Toshiba, Western Digital chiefs to meet again on memory ops
Search for compromise continues as arbitration looms
TOKYO -- Western Digital CEO Steve Milligan will speak with Toshiba President Satoshi Tsunakawa in Japan on Wednesday to work toward resolving a dispute over the planned sale of the Japanese company's memory chip unit, The Nikkei has learned.
Toshiba and Western Digital jointly operate chip fabrication facilities in Yokkaichi, Mie Prefecture. The American hard-drive maker asserts that any transfer of the business without its consent would violate joint venture agreements. The Japanese conglomerate holds that Western Digital has no legal grounds to block the sale. A May 10 meeting between Milligan and Tsunakawa failed to break the deadlock.
On May 15, Western Digital filed a request for arbitration with the International Chamber of Commerce's International Court of Arbitration in a bid to halt the sale. "We believe legal action is now a necessary next step," Milligan said.
The move has rattled potential Toshiba Memory buyers.
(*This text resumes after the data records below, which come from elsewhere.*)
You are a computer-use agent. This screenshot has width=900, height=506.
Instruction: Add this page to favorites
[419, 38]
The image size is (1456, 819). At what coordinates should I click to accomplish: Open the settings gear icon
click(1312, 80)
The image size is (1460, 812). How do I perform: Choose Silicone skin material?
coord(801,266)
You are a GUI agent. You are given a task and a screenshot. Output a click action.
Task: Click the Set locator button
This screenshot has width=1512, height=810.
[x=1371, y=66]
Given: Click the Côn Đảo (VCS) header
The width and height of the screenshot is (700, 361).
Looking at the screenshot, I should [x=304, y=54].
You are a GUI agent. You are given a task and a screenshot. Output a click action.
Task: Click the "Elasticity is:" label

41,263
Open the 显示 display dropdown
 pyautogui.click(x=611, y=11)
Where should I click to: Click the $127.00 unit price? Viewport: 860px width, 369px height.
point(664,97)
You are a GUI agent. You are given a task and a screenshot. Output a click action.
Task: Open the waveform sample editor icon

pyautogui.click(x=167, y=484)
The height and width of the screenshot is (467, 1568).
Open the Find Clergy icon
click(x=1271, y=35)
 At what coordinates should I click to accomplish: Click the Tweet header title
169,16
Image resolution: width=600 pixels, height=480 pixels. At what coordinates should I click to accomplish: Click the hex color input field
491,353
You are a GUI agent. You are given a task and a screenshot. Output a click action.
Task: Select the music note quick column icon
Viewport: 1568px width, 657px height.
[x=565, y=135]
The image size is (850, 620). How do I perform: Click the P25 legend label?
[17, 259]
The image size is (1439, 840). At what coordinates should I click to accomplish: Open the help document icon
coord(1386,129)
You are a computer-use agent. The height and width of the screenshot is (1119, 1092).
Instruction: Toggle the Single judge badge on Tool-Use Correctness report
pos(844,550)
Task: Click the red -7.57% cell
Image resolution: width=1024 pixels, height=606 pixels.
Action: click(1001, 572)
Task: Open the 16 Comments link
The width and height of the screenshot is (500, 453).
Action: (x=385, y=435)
Toshiba, which is counting on proceeds from the sale to rebuild its battered finances after massive losses on U.S. nuclear operations, has been looking for an opportunity to talk with Western Digital about withdrawing the arbitration request.
Western Digital is considering making some concessions in order to retain the joint-operation structure at Yokkaichi and thus plans to look for potential common ground with Toshiba. If Milligan and Tsunakawa can reach a compromise, the sale could go on. But should the talks break down, Toshiba's plans to get back on its feet may be thrown into disarray.